Saved data entries:
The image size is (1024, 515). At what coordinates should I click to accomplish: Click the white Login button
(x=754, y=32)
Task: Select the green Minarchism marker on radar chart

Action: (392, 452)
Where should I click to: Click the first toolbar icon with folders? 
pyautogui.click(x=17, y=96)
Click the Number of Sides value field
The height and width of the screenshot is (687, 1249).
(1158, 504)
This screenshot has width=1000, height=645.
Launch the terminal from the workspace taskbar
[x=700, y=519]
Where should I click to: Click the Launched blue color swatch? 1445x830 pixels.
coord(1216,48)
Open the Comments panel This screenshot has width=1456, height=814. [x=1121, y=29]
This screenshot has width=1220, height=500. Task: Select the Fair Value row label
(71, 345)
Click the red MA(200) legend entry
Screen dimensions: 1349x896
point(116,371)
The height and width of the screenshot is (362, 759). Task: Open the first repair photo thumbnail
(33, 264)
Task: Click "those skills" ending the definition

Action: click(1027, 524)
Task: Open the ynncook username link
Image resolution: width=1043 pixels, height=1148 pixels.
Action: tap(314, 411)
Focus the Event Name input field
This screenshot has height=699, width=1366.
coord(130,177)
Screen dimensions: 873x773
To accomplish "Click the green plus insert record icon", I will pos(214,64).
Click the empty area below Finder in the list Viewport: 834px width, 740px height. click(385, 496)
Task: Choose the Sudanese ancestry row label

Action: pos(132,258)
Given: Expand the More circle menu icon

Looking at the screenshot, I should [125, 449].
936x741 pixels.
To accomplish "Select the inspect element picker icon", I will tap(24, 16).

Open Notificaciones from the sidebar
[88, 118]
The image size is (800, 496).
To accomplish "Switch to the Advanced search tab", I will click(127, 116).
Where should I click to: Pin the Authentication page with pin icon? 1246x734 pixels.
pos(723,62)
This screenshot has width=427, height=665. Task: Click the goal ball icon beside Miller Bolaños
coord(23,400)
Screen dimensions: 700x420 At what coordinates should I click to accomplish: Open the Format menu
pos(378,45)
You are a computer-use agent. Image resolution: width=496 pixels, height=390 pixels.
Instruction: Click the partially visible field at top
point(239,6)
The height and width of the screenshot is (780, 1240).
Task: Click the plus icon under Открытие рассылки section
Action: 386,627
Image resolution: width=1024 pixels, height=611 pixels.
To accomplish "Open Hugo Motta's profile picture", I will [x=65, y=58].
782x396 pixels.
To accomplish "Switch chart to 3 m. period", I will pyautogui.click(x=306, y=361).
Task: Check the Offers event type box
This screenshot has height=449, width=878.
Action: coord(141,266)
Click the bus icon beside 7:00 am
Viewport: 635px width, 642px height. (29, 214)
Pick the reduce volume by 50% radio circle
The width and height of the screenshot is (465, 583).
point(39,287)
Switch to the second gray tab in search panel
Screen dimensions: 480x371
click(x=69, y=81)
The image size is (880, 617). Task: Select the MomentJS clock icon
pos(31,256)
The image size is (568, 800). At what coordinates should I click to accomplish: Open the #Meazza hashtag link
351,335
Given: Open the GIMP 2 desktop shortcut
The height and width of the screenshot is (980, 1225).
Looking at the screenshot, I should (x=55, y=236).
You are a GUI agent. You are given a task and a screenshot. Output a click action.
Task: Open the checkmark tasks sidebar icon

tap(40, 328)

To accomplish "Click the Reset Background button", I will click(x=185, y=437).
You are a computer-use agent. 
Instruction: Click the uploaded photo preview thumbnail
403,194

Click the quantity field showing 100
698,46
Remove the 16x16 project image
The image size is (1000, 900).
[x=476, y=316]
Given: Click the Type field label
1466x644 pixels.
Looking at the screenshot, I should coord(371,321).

### EXERCISE AIM
A single number is the whole answer: the number of lines in the entries that include "panel".

### TASK RESPONSE
2